SURGEON GENERAL REVEALS THAT HIS WIFE HAS MELANOMA

The US Surgeon General, Jerome Adams, MD, has announced that his wife has had a recurrence of her melanoma and underwent surgery today to remove affected lymph nodes.
Adams made the announcement on his office's Facebook account.
He said their public disclosure was intended to raise awareness of the disease. "My wife tanned frequently (in the sun and in tanning beds) when she was younger," he wrote.
Lacey Adams also went public with her story 2 weeks ago on a less prominent forum, her personal blog.
Seven years ago, she was diagnosed with a local melanoma on her thigh, which was surgically removed. In the past half-year, she felt swollen nodes in her groin and, after a delay of about 2 months, saw her physician. Imaging revealed three involved lymph nodes, each with 2 to 3 cm of cancer. A postsurgery biopsy will confirm that the affected nodes are melanoma and not another form of cancer.
She was treated at the Walter Reed National Military Medical Center, according to a news account
The good news is that it is not metastatic disease, which would mean the disease spread was to a distant organ, such as the liver or lungs, said Jeffrey Farma, MD, a surgical oncologist and melanoma specialist at Fox Chase Cancer Center in Philadelphia, Pennsylvania, who was approached for comment.  
Lacey Adams' recurrence in the regional lymph nodes is "a potentially curative situation," he said.
"I know patients like this who are living years and years after such a diagnosis," he told Medscape Medical News. 

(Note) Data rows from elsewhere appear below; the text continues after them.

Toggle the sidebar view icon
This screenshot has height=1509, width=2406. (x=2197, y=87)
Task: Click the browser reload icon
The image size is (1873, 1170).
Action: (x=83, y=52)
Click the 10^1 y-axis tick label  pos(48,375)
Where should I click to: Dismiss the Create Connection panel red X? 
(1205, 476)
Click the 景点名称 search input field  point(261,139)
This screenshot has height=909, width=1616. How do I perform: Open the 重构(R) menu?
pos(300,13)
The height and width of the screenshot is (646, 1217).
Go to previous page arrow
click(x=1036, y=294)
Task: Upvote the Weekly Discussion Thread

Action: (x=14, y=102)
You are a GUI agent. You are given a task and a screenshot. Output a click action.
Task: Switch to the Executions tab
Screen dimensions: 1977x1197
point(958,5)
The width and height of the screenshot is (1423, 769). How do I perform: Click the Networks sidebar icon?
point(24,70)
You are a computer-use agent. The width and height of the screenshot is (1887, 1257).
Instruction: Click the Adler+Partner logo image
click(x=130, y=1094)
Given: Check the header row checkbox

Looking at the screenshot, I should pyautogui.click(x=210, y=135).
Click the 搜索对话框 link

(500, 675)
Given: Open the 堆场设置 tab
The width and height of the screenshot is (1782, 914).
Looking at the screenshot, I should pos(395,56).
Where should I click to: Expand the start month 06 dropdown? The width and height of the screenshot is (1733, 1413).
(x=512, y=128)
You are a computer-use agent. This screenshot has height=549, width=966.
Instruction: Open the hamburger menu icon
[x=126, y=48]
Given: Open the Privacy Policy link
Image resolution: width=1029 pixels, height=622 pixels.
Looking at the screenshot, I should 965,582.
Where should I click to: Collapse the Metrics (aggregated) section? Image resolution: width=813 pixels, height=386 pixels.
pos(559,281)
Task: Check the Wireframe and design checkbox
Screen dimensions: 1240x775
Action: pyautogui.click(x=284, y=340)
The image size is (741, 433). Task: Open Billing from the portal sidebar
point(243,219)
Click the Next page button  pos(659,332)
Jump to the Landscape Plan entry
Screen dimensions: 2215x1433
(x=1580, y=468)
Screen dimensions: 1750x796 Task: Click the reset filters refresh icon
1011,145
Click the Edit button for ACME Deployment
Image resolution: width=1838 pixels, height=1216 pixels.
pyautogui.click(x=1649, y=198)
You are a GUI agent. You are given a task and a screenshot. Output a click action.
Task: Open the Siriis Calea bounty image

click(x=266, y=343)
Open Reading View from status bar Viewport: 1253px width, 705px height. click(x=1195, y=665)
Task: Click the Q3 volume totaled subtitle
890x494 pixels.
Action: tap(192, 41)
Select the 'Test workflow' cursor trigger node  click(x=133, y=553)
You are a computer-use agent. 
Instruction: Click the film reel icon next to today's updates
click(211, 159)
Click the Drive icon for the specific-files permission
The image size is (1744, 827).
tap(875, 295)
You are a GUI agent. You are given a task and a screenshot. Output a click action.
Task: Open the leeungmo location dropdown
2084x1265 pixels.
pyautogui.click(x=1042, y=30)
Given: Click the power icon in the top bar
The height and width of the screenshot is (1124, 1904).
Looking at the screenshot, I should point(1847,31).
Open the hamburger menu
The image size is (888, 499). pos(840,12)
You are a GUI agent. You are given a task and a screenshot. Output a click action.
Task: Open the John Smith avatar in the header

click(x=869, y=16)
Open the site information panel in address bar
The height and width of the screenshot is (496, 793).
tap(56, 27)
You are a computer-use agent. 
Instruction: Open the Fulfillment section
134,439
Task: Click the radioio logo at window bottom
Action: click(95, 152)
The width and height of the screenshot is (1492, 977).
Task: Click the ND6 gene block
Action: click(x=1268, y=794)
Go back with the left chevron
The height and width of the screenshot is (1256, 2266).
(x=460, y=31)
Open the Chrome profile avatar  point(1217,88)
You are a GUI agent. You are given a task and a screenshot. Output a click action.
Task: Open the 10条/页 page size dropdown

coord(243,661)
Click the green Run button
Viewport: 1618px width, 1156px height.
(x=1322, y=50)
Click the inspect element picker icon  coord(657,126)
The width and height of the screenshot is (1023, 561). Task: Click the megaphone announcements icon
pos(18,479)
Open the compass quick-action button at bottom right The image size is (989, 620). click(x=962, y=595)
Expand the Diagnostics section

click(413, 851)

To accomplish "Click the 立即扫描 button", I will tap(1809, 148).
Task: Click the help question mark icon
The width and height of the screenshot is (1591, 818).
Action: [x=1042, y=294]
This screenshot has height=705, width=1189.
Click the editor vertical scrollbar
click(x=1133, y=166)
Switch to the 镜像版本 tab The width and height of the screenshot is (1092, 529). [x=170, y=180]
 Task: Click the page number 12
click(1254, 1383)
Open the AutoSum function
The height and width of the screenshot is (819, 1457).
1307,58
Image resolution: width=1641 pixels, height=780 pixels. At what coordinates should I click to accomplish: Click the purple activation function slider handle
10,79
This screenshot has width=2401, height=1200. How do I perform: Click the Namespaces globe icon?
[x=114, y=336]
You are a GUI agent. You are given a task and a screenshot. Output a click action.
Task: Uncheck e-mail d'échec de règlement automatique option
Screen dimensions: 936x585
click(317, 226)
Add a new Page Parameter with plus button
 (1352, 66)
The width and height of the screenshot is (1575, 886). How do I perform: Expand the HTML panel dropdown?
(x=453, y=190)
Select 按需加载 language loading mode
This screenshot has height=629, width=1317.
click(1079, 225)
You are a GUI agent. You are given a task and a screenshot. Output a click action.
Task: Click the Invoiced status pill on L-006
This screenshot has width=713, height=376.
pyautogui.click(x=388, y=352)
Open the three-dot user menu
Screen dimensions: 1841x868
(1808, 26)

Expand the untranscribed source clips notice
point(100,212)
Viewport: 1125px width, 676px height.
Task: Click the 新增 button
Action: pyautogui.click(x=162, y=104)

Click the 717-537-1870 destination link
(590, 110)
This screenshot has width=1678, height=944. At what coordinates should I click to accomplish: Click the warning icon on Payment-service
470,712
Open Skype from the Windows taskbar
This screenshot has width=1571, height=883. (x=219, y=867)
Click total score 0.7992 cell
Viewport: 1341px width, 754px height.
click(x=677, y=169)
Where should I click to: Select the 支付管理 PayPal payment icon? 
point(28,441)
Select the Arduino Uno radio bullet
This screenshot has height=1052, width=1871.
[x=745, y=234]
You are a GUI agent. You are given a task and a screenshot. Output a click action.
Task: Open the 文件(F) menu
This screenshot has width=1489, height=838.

In the past, the 5-year overall survival rate in such cases would have been around 60%, he estimated. However, there have been so many improvements in melanoma therapy that those numbers are now dramatically changed and currently in flux.
"There's been amazing progress in the treatment of both recurrent and metastatic melanoma," he said.
Both Jerome and Lacy Adams, on their respective web forums, said that she will receive immunotherapy. Once approved only for use in metastatic disease, the immunotherapies, including nivolumab (Opdivo) and ipilimumab (Yervoy), both from Bristol-Myers Squibb, are now also approved for postsurgery or adjuvant use in recurrent melanoma, such as in this case.
In general, immunotherapy with such checkpoint inhibitors has dramatically increased median overall survival in treated patients. The drugs work by activating the immune system to attack cancer. But they can also cause an attack on normal tissues, which is a form of treatment toxicity. "Those adverse events can be drastic but most can be treated with steroids," said Farma.
In terms of recurrence, melanoma is an especially unpredictable cancer, he added. Like breast cancer, it can recur up to 20 years after initial treatment. It is not like, say, colorectal cancer, which is generally considered cured if it does not return in 5 years after surgery, Farma said.